Peter J. Quinn, an information technology (IT) worker, was chief information officer (CIO) of the Commonwealth of Massachusetts from September 2002 through January 2006. He is noted for his controversial support for OpenDocument, a standard format for office documents (ISO/IEC 26300).

Quinn established a requirement that all state government documents be formatted in OpenDocument (effective 2007). This created intense opposition from Microsoft, whose Office software uses proprietary formats and does not recognize OpenDocument files. Quinn was supported by his boss Eric Kriss and others. But he was also opposed in his efforts; for example by Massachusetts Secretary of the Commonwealth William F. Galvin. Furthermore, Stephen Kurkjian of the Boston Globe suggested that Quinn had a conflict of interest. He was a speaker at IT conferences that paid part of his trip expenses. Quinn was cleared of wrongdoing, but he has resigned, stating the following:

Over the last several months, we have been through some very difficult and tumultuous times. Many of these events have been very disruptive and harmful to my personal well being, my family and many of my closest friends. This is a burden I will no longer carry....I have become a lightning rod with regard to any IT initiative. Even the smallest initiatives are being mitigated or stopped by some of the most unlikely and often uninformed parties. The last thing I can let happen is my presence be the major contributing factor in marginalizing the good work of ITD and the entire IT community.
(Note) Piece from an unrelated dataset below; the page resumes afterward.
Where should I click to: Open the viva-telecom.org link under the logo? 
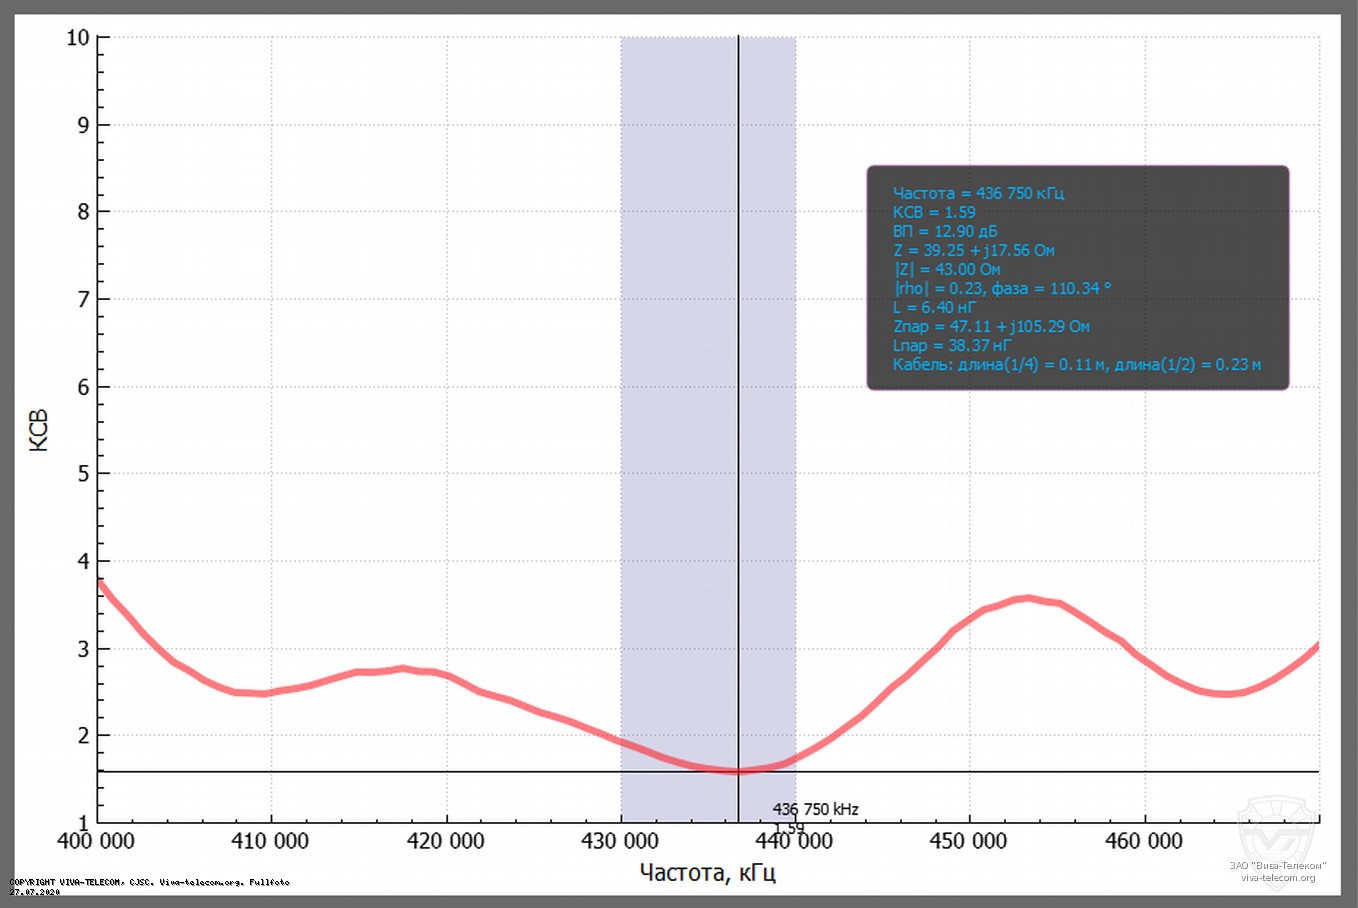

In an interview Quinn stated that "he hears Microsoft was the Boston Globe's source."

After leaving the CIO role in Massachusetts, Quinn landed a position in 2011 with the State of Ohio.

Quinn's career has been marked by further controversies, both in Ohio where he was a consultant employed by Advocate Solutions and New York where he served as a Department of Education Technology Chief.

The Ohio office of Inspector General Randall J. Meyer recommended Quinn be disbarred as the result of a 2017 investigation which found that top state information-technology officials improperly routed more than $17 million in overpriced, no-bid contracts, including to Advocate Solutions.

Upon learning of the Ohio inspector general's report accusing Quinn of conspiring to rig $469,000 worth of price-inflated IT contracts with that state’s Workers Compensation bureau when he worked there in 2015 the New York DOE suspended Quinn’s purchasing powers and launched its own probe. Quinn “resigned irrevocably by mutual agreement" from his role as a result.

Quinn is a graduate of Cambridge College.